WORK ORDER ->
Restate each of the lines below word for word and drop every picture.
* * * * * * * * *
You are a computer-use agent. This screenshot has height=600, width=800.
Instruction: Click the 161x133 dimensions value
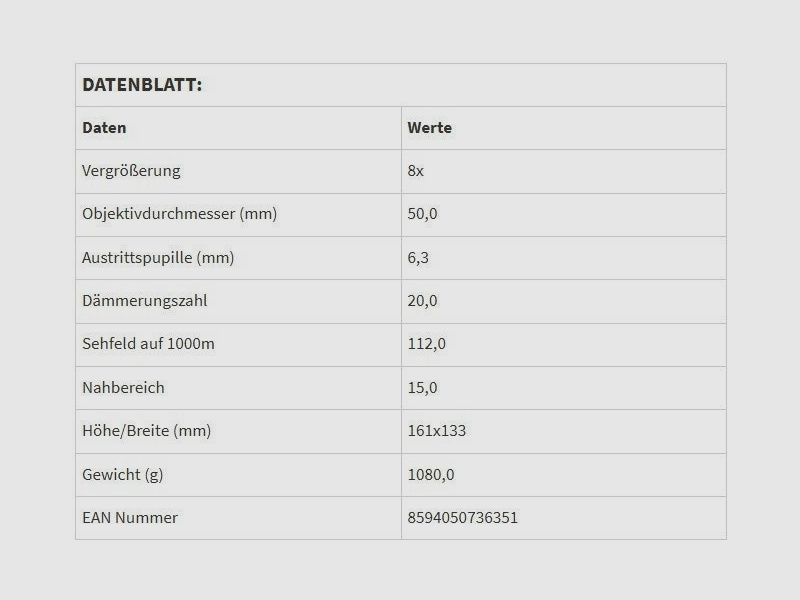[437, 431]
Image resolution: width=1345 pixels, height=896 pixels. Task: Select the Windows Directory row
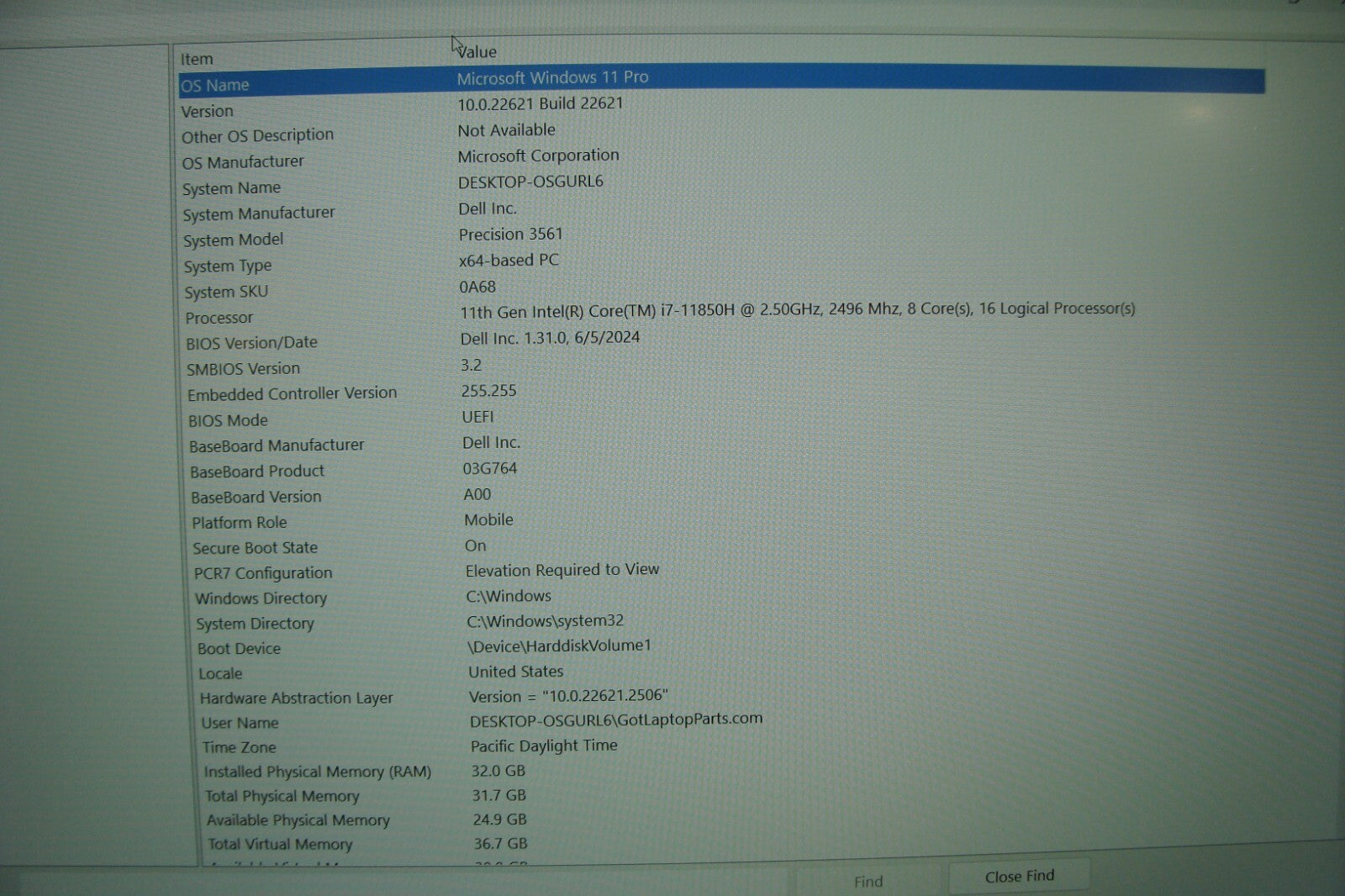(x=261, y=598)
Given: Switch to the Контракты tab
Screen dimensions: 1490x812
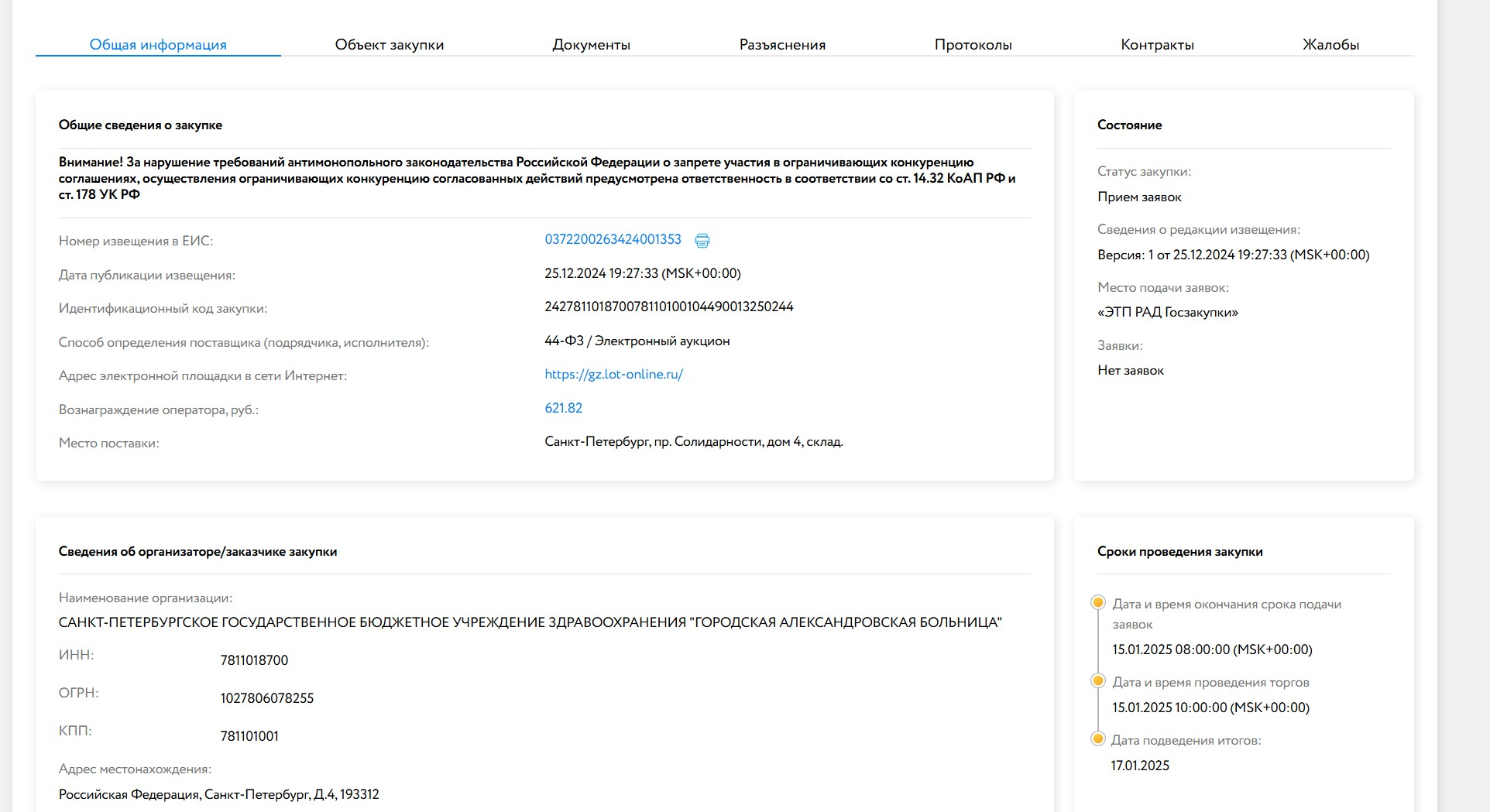Looking at the screenshot, I should pyautogui.click(x=1157, y=45).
* * * * * * * * *
OUTPUT BELOW ->
You are a computer-use agent. This screenshot has height=600, width=800.
Instruction: Click the 161x133 dimensions value
[437, 431]
Image resolution: width=1345 pixels, height=896 pixels. Task: Select the Windows Directory row
(x=261, y=598)
Given: Switch to the Контракты tab
Screen dimensions: 1490x812
Looking at the screenshot, I should pyautogui.click(x=1157, y=45).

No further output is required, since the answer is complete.